§ WHAT TO WORK ON
Scanning the entries below, copy every line that contains the word "Open".

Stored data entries
Content starts

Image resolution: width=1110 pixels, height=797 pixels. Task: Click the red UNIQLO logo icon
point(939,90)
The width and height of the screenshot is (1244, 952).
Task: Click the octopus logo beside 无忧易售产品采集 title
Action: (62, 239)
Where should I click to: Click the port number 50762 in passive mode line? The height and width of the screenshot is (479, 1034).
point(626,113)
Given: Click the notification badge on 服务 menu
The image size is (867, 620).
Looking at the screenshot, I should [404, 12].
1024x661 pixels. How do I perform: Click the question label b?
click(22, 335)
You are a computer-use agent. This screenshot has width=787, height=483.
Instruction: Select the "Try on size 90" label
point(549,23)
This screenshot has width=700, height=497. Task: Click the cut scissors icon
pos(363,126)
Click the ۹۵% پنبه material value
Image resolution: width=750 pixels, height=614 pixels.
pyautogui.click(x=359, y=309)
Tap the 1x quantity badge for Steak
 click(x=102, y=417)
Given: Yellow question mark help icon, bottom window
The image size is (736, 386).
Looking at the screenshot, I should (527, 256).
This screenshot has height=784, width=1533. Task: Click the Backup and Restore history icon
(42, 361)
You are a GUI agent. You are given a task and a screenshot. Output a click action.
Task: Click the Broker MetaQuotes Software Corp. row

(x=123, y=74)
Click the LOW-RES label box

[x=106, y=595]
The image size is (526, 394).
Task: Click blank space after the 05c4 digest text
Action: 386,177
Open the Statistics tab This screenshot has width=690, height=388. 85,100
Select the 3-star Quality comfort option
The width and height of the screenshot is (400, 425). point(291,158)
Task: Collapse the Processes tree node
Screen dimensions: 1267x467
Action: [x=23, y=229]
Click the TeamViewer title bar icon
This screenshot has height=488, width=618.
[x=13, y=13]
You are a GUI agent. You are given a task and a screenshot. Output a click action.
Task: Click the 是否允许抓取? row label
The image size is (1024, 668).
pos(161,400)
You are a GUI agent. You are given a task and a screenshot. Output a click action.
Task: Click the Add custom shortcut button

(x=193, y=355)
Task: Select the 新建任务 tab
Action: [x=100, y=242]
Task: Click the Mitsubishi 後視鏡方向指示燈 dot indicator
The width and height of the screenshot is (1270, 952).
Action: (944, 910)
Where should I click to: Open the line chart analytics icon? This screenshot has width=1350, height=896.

Content ends

§ SOLUTION FOR THIS EXERCISE
Open the Statistics tab This screenshot has width=690, height=388. 85,100
Where should I click to: Open the line chart analytics icon? This screenshot has width=1350, height=896.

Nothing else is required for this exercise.